Trump yönetimi, 2025-2028 yılları arasında doğan çocuklara sahip ebeveynlerin, Hazine Bakanlığı’ndan bin dolar alınarak ‘Trump hesaplarına’ yatırılması yönündeki başvurularını işlemeye başladı.

Bu plan, Trump’ın daha fazla Amerikalıyı hisse senedi piyasasına çekmeyi ve düşük gelirli Amerikalılar için servet edinme fikrini güçlendirmeyi amaçlayan daha geniş kapsamlı çabalarının bir parçası olarak değerlendiriliyor. Aynı zamanda Trump’a, bu girişimi ‘kişisel bir başarı’ olarak tanıtma imkânı da sağlıyor.

sdfrg
ABD Başkanı Donald Trump, bir başkanlık kararnamesini imzalarken. (EPA)

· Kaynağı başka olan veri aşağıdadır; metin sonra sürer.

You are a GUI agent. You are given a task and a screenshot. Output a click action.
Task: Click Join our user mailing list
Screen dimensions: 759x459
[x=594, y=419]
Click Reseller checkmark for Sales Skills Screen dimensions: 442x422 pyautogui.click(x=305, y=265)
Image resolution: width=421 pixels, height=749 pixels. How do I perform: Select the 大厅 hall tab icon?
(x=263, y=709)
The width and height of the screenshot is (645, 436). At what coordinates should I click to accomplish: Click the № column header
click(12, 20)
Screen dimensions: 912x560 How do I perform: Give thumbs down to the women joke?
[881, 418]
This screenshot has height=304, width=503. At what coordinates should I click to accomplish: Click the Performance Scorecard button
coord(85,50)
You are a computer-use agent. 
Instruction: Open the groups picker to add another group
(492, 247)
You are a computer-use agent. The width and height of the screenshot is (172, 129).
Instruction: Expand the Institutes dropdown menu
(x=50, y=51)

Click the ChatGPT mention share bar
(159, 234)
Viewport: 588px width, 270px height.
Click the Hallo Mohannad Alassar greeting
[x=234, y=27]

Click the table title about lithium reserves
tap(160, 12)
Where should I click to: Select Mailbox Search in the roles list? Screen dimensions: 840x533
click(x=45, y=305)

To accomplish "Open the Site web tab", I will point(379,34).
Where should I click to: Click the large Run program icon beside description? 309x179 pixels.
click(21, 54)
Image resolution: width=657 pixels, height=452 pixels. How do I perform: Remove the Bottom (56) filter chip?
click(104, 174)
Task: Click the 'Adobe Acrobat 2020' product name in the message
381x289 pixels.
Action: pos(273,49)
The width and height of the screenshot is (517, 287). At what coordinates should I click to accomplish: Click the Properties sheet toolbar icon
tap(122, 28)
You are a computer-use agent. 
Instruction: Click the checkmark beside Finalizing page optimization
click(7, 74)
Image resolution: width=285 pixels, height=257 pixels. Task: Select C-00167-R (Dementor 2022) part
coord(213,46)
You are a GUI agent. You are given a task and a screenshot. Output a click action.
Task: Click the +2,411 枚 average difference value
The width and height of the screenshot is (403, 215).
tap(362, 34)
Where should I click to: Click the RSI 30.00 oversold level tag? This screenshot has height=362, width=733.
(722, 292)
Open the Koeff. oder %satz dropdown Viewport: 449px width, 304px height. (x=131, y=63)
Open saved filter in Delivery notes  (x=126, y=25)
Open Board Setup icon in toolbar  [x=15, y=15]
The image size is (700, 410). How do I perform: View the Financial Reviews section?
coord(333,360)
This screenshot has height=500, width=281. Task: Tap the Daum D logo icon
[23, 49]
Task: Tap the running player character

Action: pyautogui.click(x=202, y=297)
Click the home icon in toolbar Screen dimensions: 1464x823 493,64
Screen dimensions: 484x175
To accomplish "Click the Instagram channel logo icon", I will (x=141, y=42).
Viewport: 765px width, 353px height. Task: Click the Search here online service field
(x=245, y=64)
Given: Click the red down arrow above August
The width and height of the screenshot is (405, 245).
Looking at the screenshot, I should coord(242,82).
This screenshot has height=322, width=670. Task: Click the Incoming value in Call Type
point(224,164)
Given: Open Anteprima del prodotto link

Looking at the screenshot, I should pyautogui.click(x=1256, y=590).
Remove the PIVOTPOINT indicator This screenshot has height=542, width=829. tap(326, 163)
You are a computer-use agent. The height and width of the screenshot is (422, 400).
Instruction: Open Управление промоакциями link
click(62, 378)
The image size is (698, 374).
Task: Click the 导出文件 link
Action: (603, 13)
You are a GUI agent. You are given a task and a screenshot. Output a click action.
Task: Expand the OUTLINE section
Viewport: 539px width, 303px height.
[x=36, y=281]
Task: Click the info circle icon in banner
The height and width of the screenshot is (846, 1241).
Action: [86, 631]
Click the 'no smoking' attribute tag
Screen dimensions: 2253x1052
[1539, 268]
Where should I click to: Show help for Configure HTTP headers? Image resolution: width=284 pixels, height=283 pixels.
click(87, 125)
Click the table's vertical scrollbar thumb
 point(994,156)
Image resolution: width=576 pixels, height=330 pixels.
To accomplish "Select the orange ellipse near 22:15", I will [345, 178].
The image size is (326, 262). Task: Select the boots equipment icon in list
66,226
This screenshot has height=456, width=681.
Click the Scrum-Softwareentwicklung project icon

Yönetim, vergiden muaf tasarruf ve yatırım hesaplarının, uygun şartları taşıyan her Amerikalı çocuk için ‘emanet fonları’ oluşturmayı hedeflediğini belirtiyor.

Trump altın kartı

Trump yönetimi, bu ayın başlarında ‘Trump Altın Kartı’ için başvuruları kabul etmeye başladı. Yeni kart, ABD İç Güvenlik Bakanlığı’na 15 bin dolar ücret ödeyen ve onaylanmaları halinde ilave 1 milyon dolar katkı sağlayan başvuru sahipleri için göçmenlik işlemlerini hızlandırıyor. Kartta, Trump’ın fotoğrafının yanı sıra Özgürlük Heykeli ve kartal görselleri de yer alıyor.

Aynı dönemde yönetim, mülteciler, sığınmacılar ve düşük gelirli kişilerin ülkede ikamet imkânlarını kısıtlamaya yönelik politikalar izledi.